Cette notion d'adaptation m'a semblé, à juste titre, au coeur de vos recherches : la notion de « tiers-objet » y participe pleinement puisqu'elle montre le refus de l'opposition frontale entre l'homme et son environnement et inscrit le design dans cette problématique de la continuité et donc de l'harmonie qui est l'un des éléments de sa définition.
Mais tout cela nous montre que le design contemporain quelle que soit l'extrême finesse et, pour ainsi dire, la granulométrie de son alphabet, est pleinement relié à un mouvement qui inscrit l'homme dans un environnement global et donc dans des dimensions nouvelles.

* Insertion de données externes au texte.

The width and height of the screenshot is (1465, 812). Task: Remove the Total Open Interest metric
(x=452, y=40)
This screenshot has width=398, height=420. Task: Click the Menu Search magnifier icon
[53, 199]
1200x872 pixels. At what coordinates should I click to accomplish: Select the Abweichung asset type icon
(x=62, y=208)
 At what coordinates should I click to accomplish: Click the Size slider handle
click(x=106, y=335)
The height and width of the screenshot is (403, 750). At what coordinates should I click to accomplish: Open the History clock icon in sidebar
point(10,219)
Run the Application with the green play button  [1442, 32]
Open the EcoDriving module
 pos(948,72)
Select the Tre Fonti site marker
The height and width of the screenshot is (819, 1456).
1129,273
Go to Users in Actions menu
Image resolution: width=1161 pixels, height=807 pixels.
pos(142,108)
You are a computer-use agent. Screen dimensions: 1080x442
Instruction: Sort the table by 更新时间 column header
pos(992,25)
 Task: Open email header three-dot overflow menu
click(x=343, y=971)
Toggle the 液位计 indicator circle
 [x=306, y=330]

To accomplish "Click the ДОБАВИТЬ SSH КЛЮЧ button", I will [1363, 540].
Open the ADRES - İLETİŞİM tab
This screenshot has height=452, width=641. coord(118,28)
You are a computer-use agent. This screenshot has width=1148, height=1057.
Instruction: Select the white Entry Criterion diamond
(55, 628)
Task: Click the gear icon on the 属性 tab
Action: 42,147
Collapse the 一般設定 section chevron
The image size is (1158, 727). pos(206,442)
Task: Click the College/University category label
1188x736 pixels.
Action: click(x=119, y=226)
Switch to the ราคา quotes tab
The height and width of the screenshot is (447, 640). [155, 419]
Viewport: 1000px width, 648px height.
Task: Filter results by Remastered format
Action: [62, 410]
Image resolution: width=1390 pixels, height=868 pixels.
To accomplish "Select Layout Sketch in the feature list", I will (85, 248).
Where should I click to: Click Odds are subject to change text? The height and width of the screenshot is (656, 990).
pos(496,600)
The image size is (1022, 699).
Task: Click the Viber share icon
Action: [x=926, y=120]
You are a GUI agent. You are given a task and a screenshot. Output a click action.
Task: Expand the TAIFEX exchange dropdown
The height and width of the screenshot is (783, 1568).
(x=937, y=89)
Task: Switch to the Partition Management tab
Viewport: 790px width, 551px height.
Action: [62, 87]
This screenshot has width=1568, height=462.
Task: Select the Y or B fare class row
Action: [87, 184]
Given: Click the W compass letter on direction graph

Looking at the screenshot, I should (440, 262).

Car nous sommes, je crois, arrivés à un moment de notre histoire et de notre culture où nous nous remettons à penser les choses en grand, de manière globale, parce que nous vivons dans un monde lui-même globalisé et dans lequel les grandes questions - l'environnement, l'aménagement du territoire... - ne peuvent elles-mêmes recevoir qu'une réponse globale. Le projet du Grand Pari(s) en témoigne. Vous le savez, j'installe demain, aux côté du Président de la République, l'atelier international d'architectes au Palais de Tokyo. Et je suis persuadé que le design doit pleinement bénéficier de cette ébullition, peut-être de cette émulation avec la géométrie en expansion de ces grands projets qui ne touchent pas seulement la capitale et qui dessinent ce que j'appelle un humanisme à visage urbain.
Je que le projet et le nom même d'AGORA participe déjà pleinement de ce grand enjeu, lui qui renvoie à un carrefour des disciplines, des pratiques, des champs de la nature et de la culture, de l'art et des industries. En accordant une importance essentielle au développement durable et à la recherche et l'innovation technologique, AGORA ouvre les perspectives, croise les champs d'investigation et inscrit le design dans un grand dessein.
En somme, ce design contemporain dont vous êtes des acteurs particulièrement prometteurs, contribue à fonder plusieurs types de valeurs : pas seulement des valeurs « d'usage » et « d'échange », pas seulement des valeurs esthétiques, mais aussi les valeurs éthiques qui fondent la qualité de notre vivre-ensemble.